A Red Girl’s Reasoning
by
“Be pretty good to her, Charlie, my boy, or she’ll balk sure as shooting.”
That was what old Jimmy Robinson said to his brand new son-in-law, while they waited for the bride to reappear.
“Oh! you bet, there’s no danger of much else. I’ll be good to her, help me Heaven,” replied Charlie McDonald, brightly.
“Yes, of course you will,” answered the old man, “but don’t you forget, there’s a good big bit of her mother in her, and,” closing his left eye significantly, “you don’t understand these Indians as I do.”
“But I’m just as fond of them, Mr. Robinson,” Charlie said assertively, “and I get on with them too, now, don’t I?”
“Yes, pretty well for a town boy; but when you have lived forty years among these people, as I have done; when you have had your wife as long as I have had mine–for there’s no getting over it, Christine’s disposition is as native as her mother’s, every bit–and perhaps when you’ve owned for eighteen years a daughter as dutiful, as loving, as fearless, and, alas! as obstinate as that little piece you are stealing away from me to-day–I tell you, youngster, you’ll know more than you know now. It is kindness for kindness, bullet for bullet, blood for blood. Remember, what you are, she will be,” and the old Hudson Bay trader scrutinized Charlie McDonald’s face like a detective.

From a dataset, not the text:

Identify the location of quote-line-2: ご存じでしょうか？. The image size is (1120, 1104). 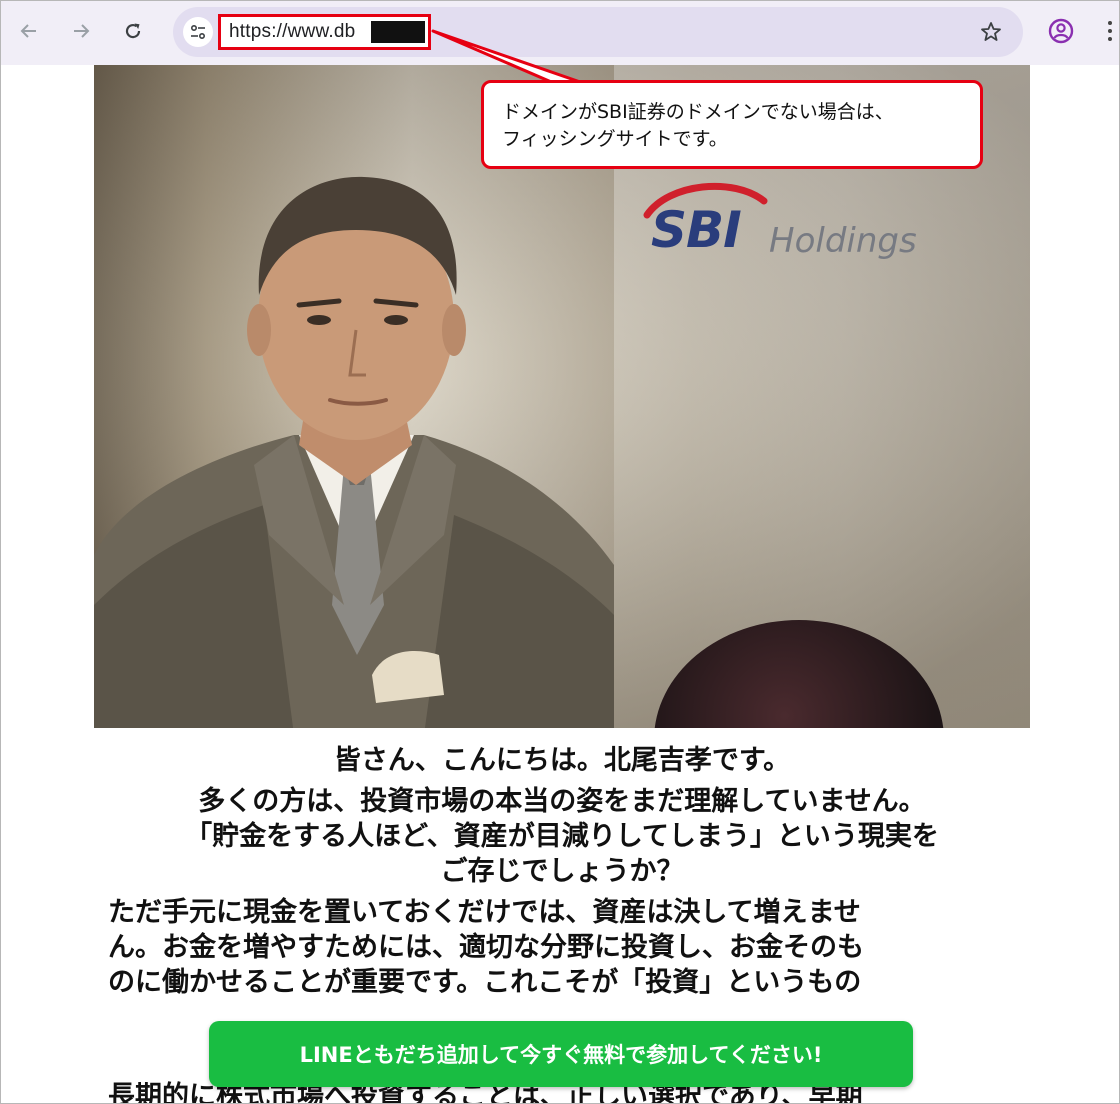
(562, 872).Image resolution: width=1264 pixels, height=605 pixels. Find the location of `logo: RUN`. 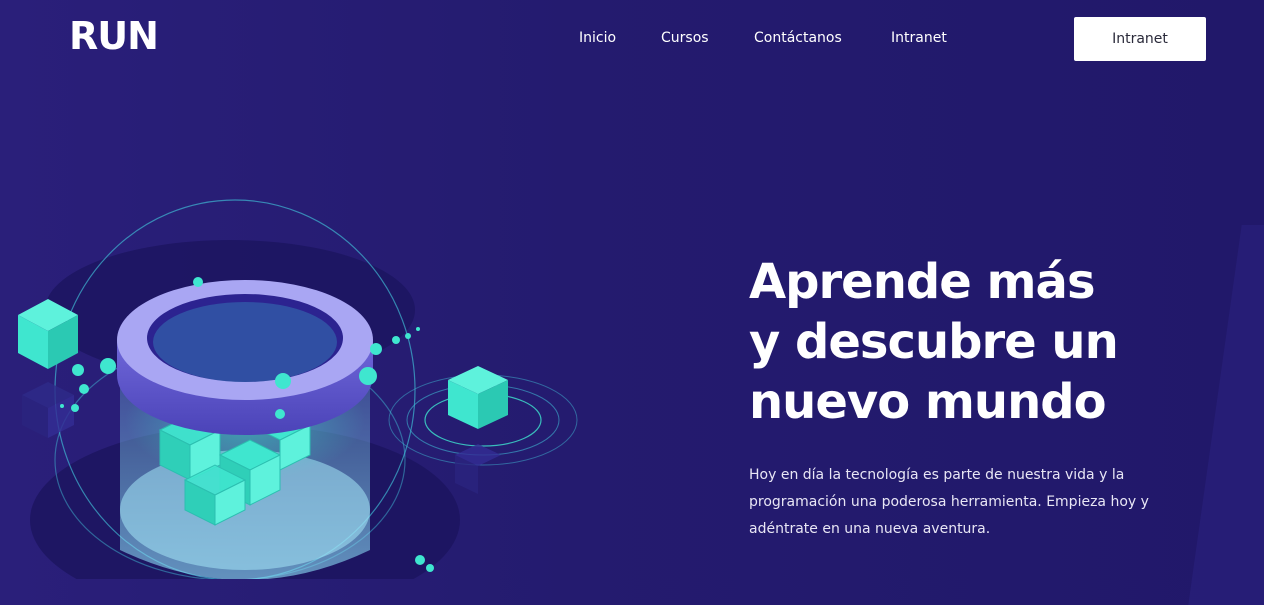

It was a happy, fair face, good to look at, with a certain ripple of dimples somewhere about the mouth, and eyes that laughed out the very sunniness of their owner’s soul. There was not a severe nor yet a weak line anywhere. He was a well-meaning young fellow, happily dispositioned, and a great favorite with the tribe at Robinson’s Post, whither he had gone in the service of the Department of Agriculture, to assist the local agent through the tedium of a long census-taking.
As a boy he had had the Indian relic-hunting craze, as a youth he had studied Indian archaeology and folk-lore, as a man he consummated his predilections for Indianology, by loving, winning and marrying the quiet little daughter of the English trader, who himself had married a native woman twenty years ago. The country was all backwoods, and the Post miles and miles from even the semblance of civilization, and the lonely young Englishman’s heart had gone out to the girl who, apart from speaking a very few words of English, was utterly uncivilized and uncultured, but had withal that marvellously innate refinement so universally possessed by the higher tribes of North American Indians.
Like all her race, observant, intuitive, having a horror of ridicule, consequently quick at acquirement and teachable in mental and social habits, she had developed from absolute pagan indifference into a sweet, elderly Christian woman, whose broken English, quiet manner, and still handsome copper-colored face, were the joy of old Robinson’s declining years.
He had given their daughter Christine all the advantages of his own learning–which, if truthfully told, was not universal; but the girl had a fair common education, and the native adaptability to progress.
She belonged to neither and still to both types of the cultured Indian. The solemn, silent, almost heavy manner of the one so commingled with the gesticulating Frenchiness and vivacity of the other, that one unfamiliar with native Canadian life would find it difficult to determine her nationality.
She looked very pretty to Charles McDonald’s loving eyes, as she reappeared in the doorway, holding her mother’s hand and saying some happy words of farewell. Personally she looked much the same as her sisters, all Canada through, who are the offspring of red and white parentage–olive-complexioned, gray-eyed, black-haired, with figure slight and delicate, and the wistful, unfathomable expression in her whole face that turns one so heart-sick as they glance at the young Indians of to-day–it is the forerunner too frequently of “the white man’s disease,” consumption–but McDonald was pathetically in love, and thought her the most beautiful woman he had ever seen in his life.